Tuesday, November 08, 2016

Mock Orange

We have been busy picking mock orange blossom this last week or so. It comes with a bit of a rush in late spring and there's plenty of it this year, certainly the good rains have helped. It's a Philadelphus, the variety we have is coronarius, a plant from Southern Europe. It's a deciduous shrub which grows to about 10 feet high and eight wide over time with multiple stems coming from the base which spread and can be divided off in winter. The flowers are profuse and magnificently scented citrus like, hence the common name mock orange.

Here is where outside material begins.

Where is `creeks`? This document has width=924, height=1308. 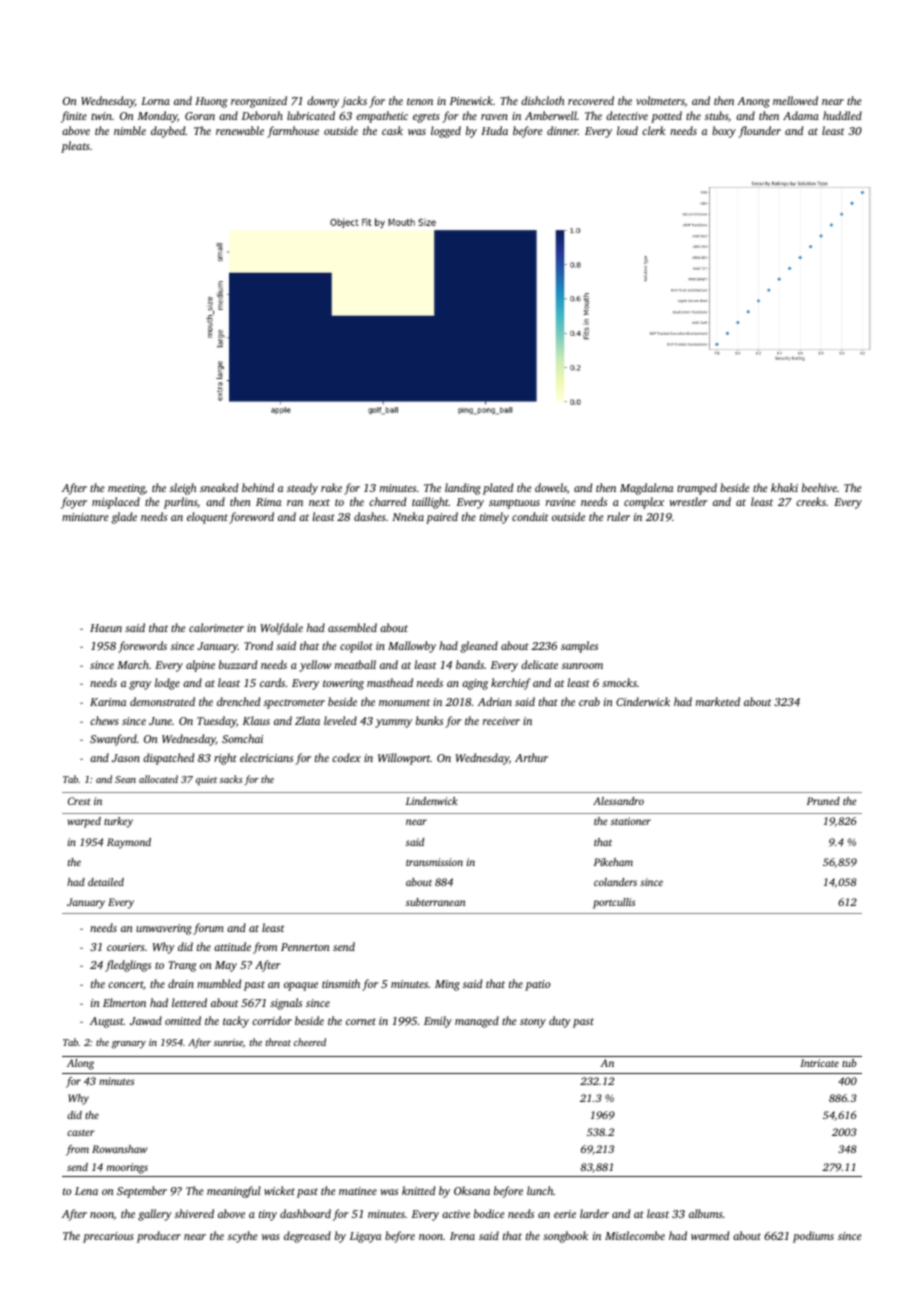 creeks is located at coordinates (811, 501).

It's the last of the spring blossom for us, although there's still some Hungarian lilac to be picked as well. My grandmother Nanna Wilson had a mock orange in her garden in Ashburton and when we moved to Emerald we took a plant from that parent. As it is in demand by our florist customers we have grown more plants over the years and now have quite a lot, sometimes too many to pick it all if the weather is hot and it comes out all at once. The great thing about it is that it thrives in dry conditions of summer so needs no watering but it benefits by cold winters which we do have in the Dandenongs. It's a good keeper in water and is pleasant to pick. It's a 'single' flower as opposed to the 'doubles' of many other Philadelphus varieties which in our experience do not keep well as a cut flower.

It was a ripper dogwood season, we picked large amounts of Cornus florida through October. All in all spring has been grand, despite working in the rain and cold, which has no doubt helped the spring blossom. We will shortly move on to picking beech foliage, it's a little slow to firm up due to the lack of warm weather. Sadly my beech trees at home have been decimated by crimson rosellas who have taken to eating the new leaves. They've had a bit of a chew at the farm too. Not much we can do about it, except watch, and accept the financial wack as one of those things. I just hope it doesn't get worse into the future. Birds are very good at adapting and utilizing new introduced food sources. The parents teach their young where the food is and they have a bit of a yearly movement pattern following the available food. The king parrots are good at turning up just when the tomatoes are full. They'll eat them green before we can get one ripe and strip our bushes in a few hours.

As much as I love birds I am not fond of king parrots or rosellas, they are way too destructive. But the garden abounds with so many birds lately, especially thornbills, spinebills, whipbirds and fantails and some visiting jacky winters. Magpies, butcherbirds, ravens, and currawongs too, and bronze winged pigeons and the usual blackbirds and doves and Indian mynahs. And of course cockatoos and corellas and the odd eagle soaring above like the grand overseer. Jod was happy the other day, he saw a spotted quail thrush at the farm. Probably all this rain has been great for the birds to breed. It's amazing really, these creatures are hell bent on raising young, instinctively, a life's mission, and each building that species' type of nest in a tree or shrub or hollow, or underground say for the spotted pardalote, and following the code of nature as set for them. And in a matter of weeks from egg hatching they can fly and feed. Miraculous. And some of these creatures can fly huge distances in migration, even halfway round the world. I watched a thornbill bathing in a puddle in a tarp I had placed over some wood to keep it dry, not ten feet from where I stood and unconcerned by me. Such a sight would brighten anyone's day.